I have read this sentence through several times and still have no clue what it means.
Having been an atheist since my teens, I have become pretty bored with atheists and atheism being blamed for the world’s ills, usually without evidence and often in the face of contrary evidence. We have to try and work our problems out and I don’t think that it is helpful to have as a starting point beliefs that are demonstrably untrue.
Yeap, linking in with my comment on your next post as Chesterton (may not) have put it:
‘When men stop believing in God they don’t believe in nothing; they believe in anything.

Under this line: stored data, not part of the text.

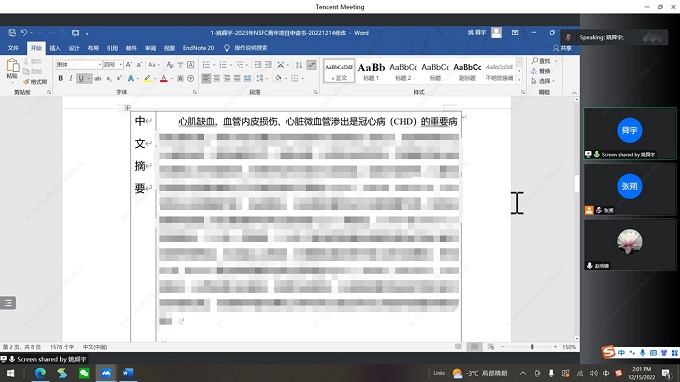The image size is (680, 382).
Task: Select the 标题 1 heading style
Action: (x=371, y=71)
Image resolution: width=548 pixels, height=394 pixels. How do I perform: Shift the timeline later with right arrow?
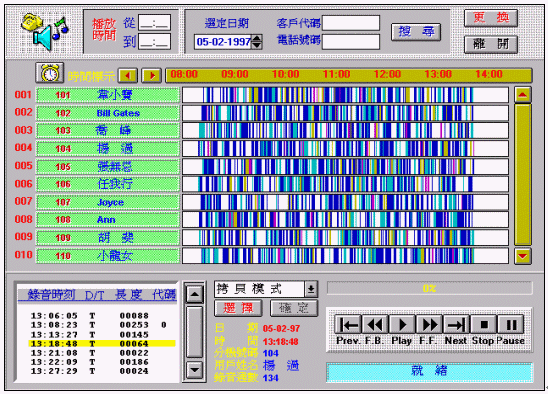(x=151, y=75)
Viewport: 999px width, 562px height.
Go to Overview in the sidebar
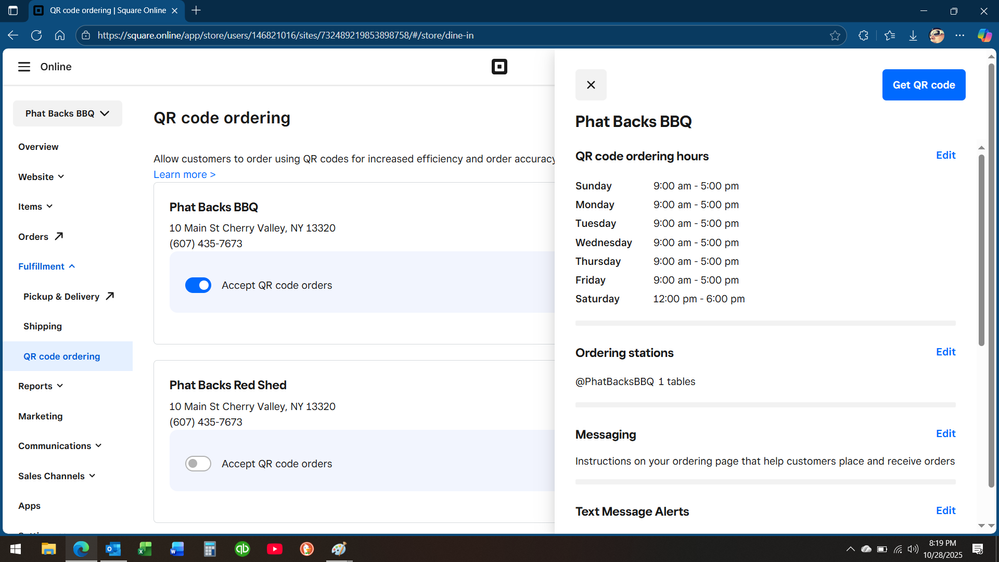tap(38, 147)
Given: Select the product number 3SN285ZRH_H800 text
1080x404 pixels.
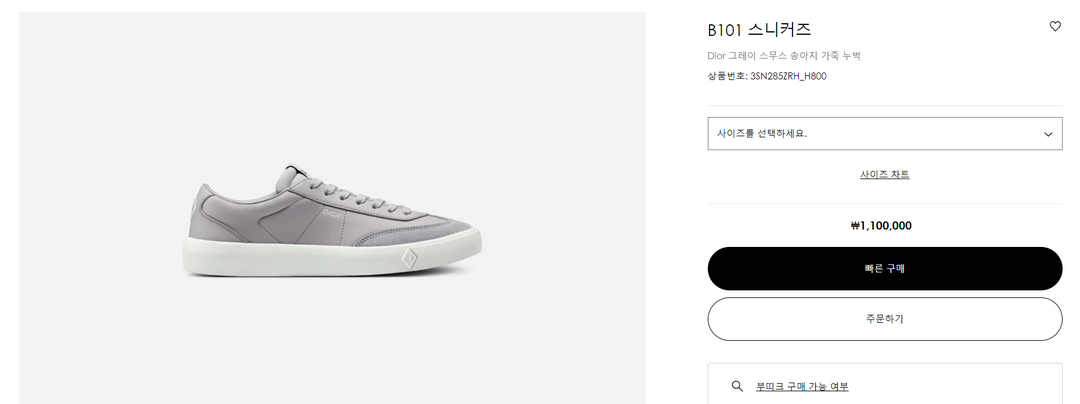Looking at the screenshot, I should tap(788, 76).
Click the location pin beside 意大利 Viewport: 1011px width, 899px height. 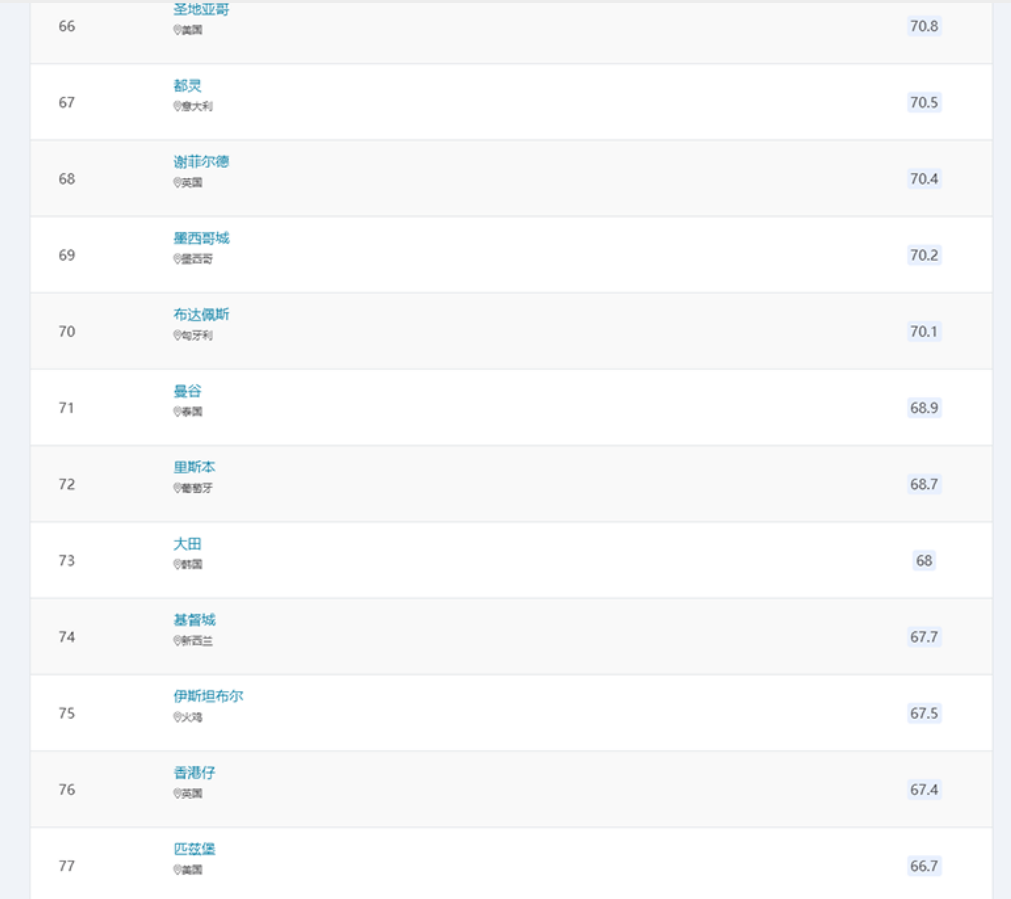point(177,106)
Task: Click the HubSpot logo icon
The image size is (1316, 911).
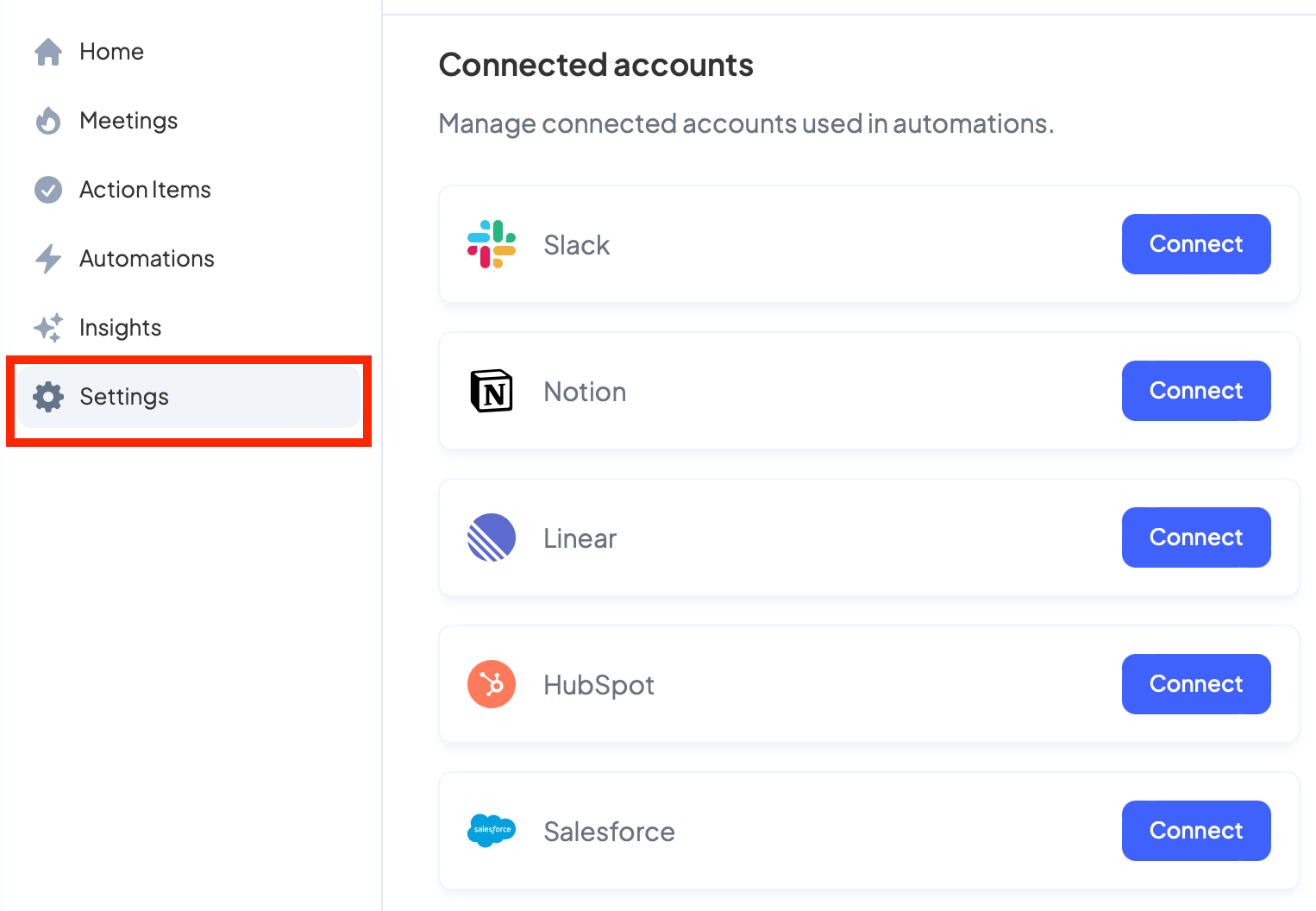Action: (x=492, y=684)
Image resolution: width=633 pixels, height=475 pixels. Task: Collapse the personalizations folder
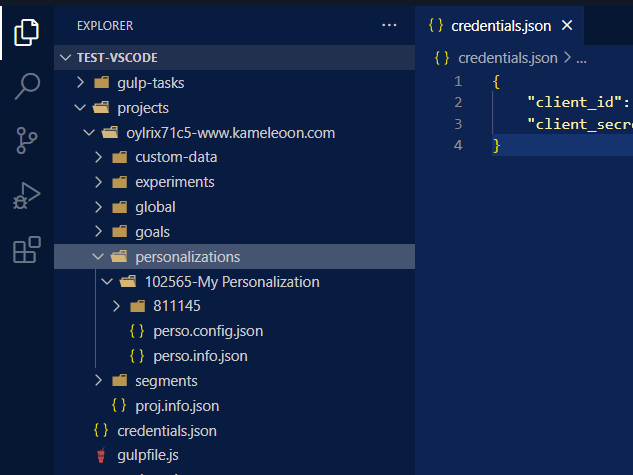point(98,257)
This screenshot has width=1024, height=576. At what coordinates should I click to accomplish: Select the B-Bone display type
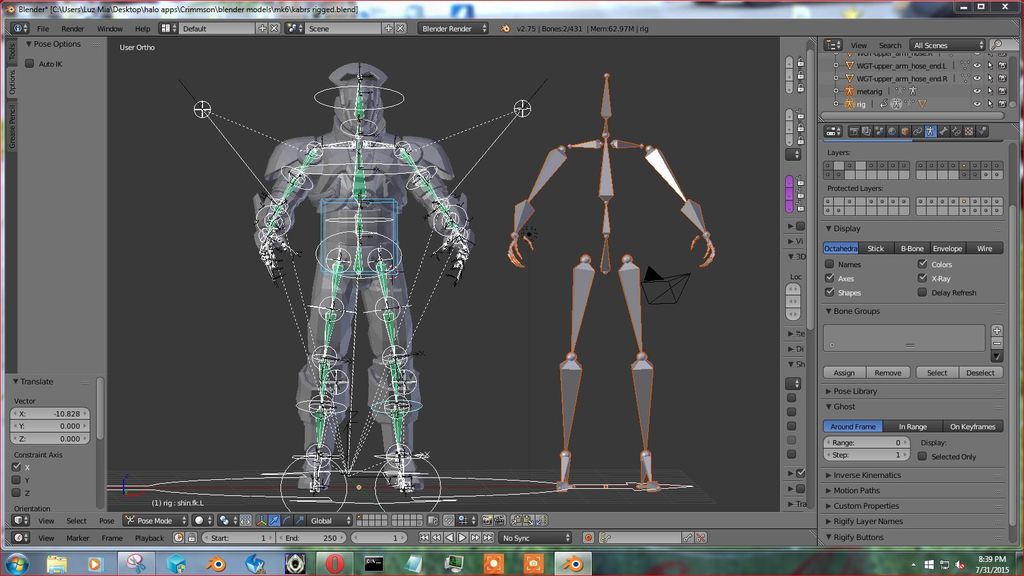912,248
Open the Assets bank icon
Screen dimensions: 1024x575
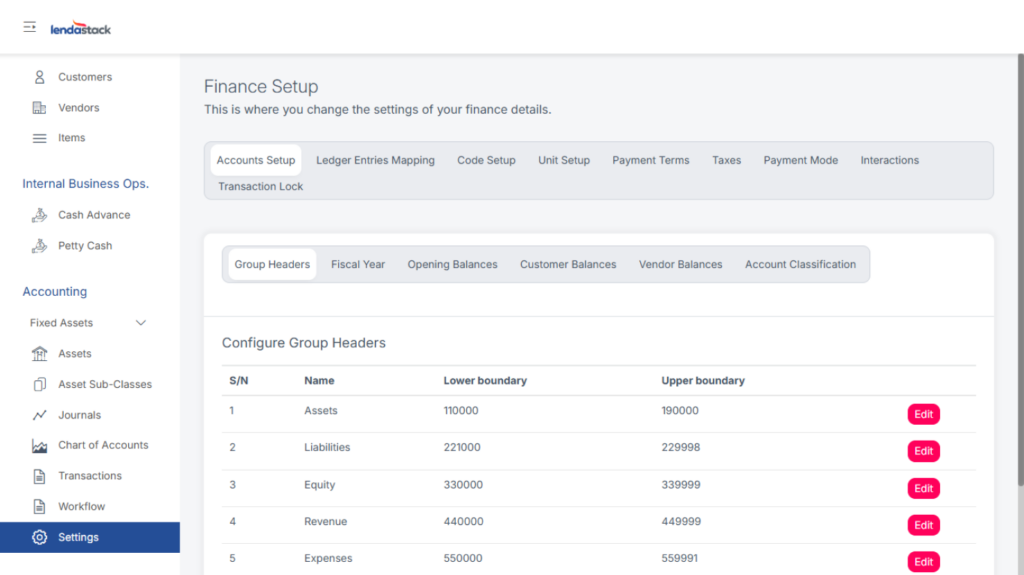point(40,354)
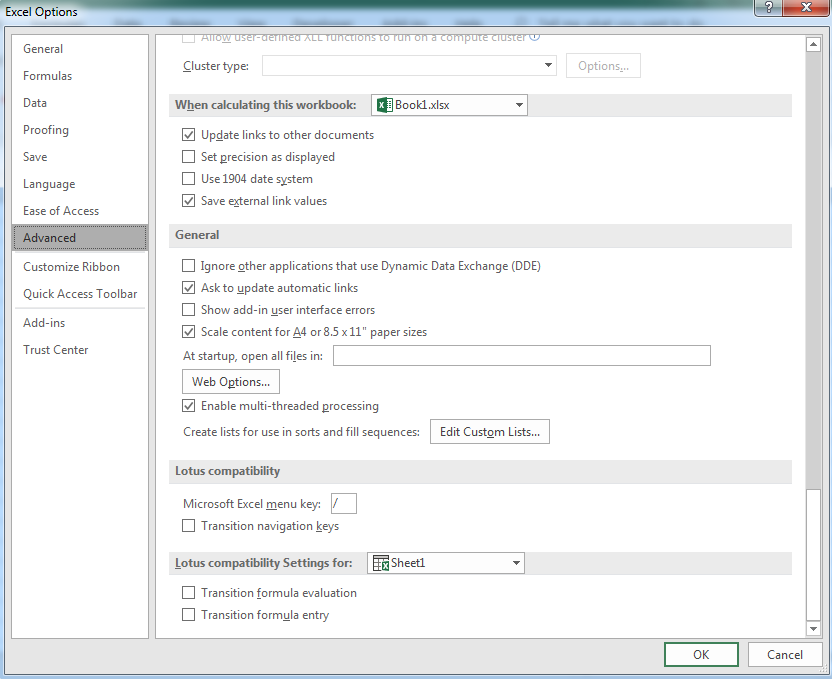Viewport: 832px width, 679px height.
Task: Click the info icon near cluster option
Action: (534, 37)
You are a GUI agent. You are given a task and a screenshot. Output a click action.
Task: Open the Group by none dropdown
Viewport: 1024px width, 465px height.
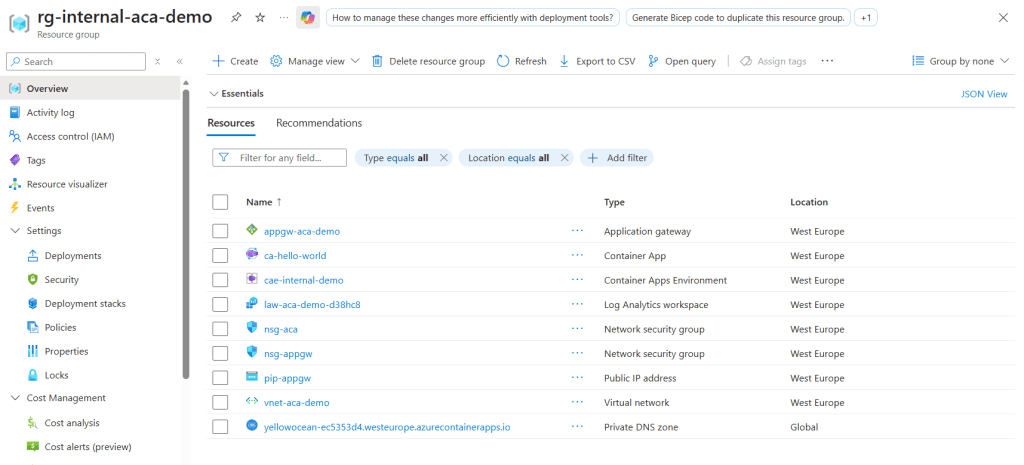pos(959,61)
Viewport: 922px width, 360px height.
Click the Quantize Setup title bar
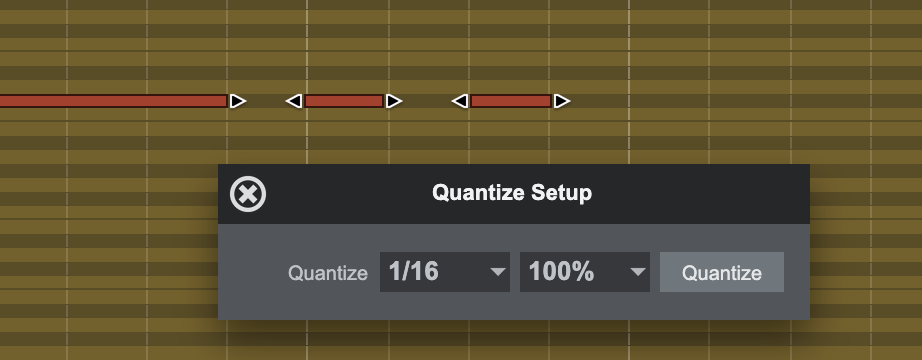(513, 194)
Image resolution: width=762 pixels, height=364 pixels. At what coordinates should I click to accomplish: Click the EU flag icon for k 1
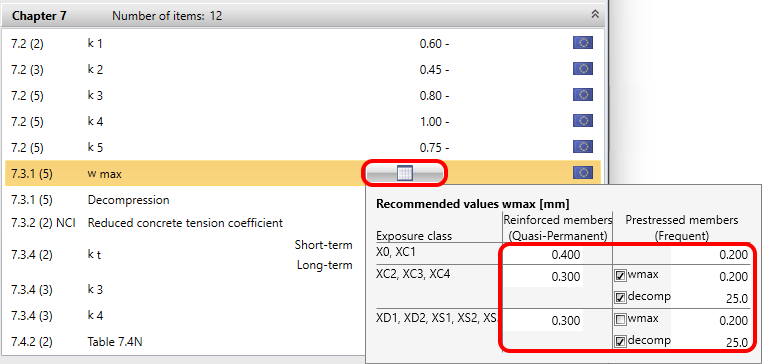(x=583, y=43)
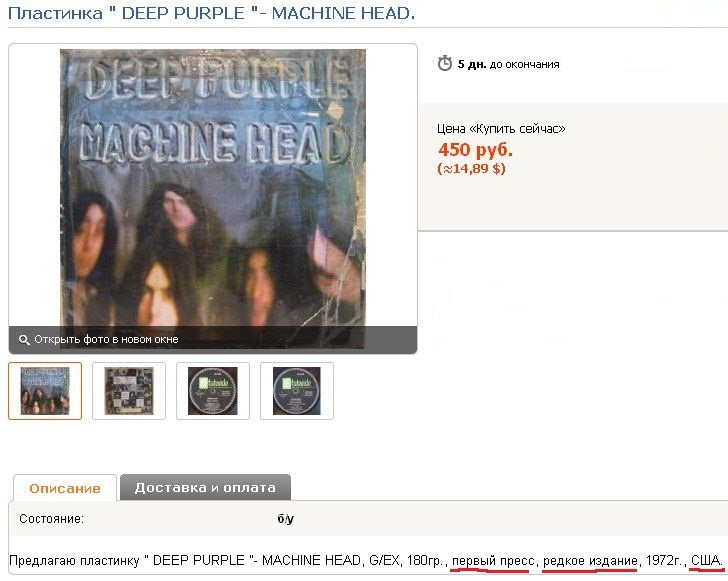
Task: Click the clock icon near time remaining
Action: [x=444, y=63]

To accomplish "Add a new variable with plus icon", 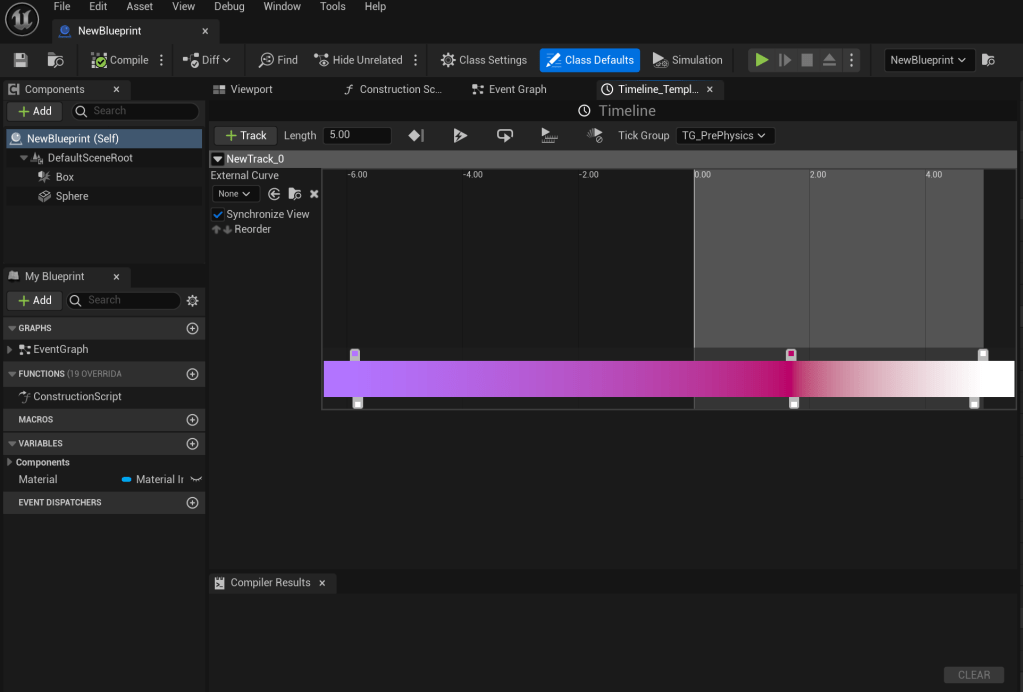I will coord(193,444).
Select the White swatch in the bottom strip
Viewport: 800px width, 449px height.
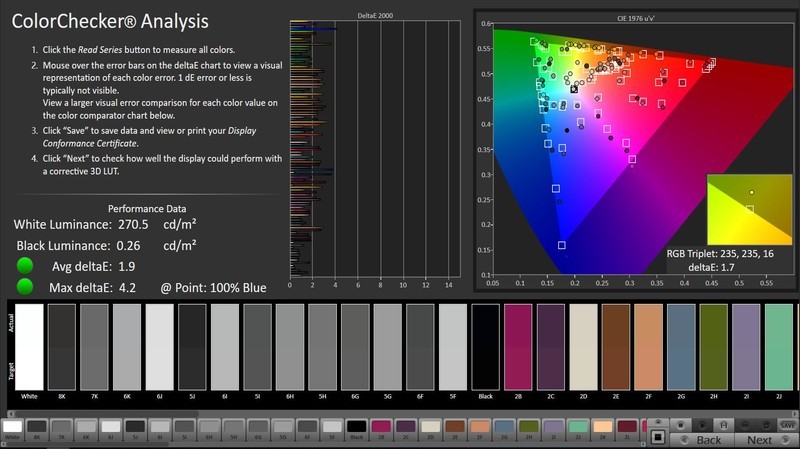[x=12, y=427]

Environmentalism, Socialism, Feminism and Social Justice/Identity politics are all attempts by their adherents to fill the god-shaped hole and give meaning to their lives This gives the left (who mainly believe in this stuff) over the right who, absent traditional religions, have nothing to offer (free markets, Individual liberty, etc are all good and well but don’t fill the god-shaped hole, IMO)
For millennia humans have had a religious impulse and when the outlets for that are taken away or discredited then people will fill that god shaped hole with something else. I agree with you about environmentalism etc but I would also add extreme and exclusive nationalism to that as well.
I have just noticed that my attempt to copy and paste a sentence from the OP failed so that the first part of my post makes no sense either.
“An American commentator remarked that Trump created New Jersey housewives excited to be in the French Resistance. That’s a drug related habit.”
I have read this sentence through several times and still have no clue what it means. There, fixed.
I believe that what the OP was trying to say is that Trump gave NJ housewives the feeling that they were in some sort of resistance movement and that addiction to that feeling of being on an ‘in group’ is addictive like a drug.
My take is that humans are convinced that they know how to think in the same way that chickens are convinced that they can fly. I keep chickens and so I do know that they can fly. Technically they can, just not well enough to actually get anywhere. We invented the scientific method and certain types of philosophical thinking, to get around the fact that we don’t actually think that well. So when it comes to idiotic beliefs, not very bright people are going to provide plenty of fertile ground for them to grow. Is a pre packaged idiotic belief like a religion any less harmful than whatever non religious nonsense idiots latch onto instead?
I think that replacing basic religious morality which I sum up as love the Eternal One, love your neighbour and try not to be a twat, with political ideology is dangerous. It is possible to be enlightened and religious.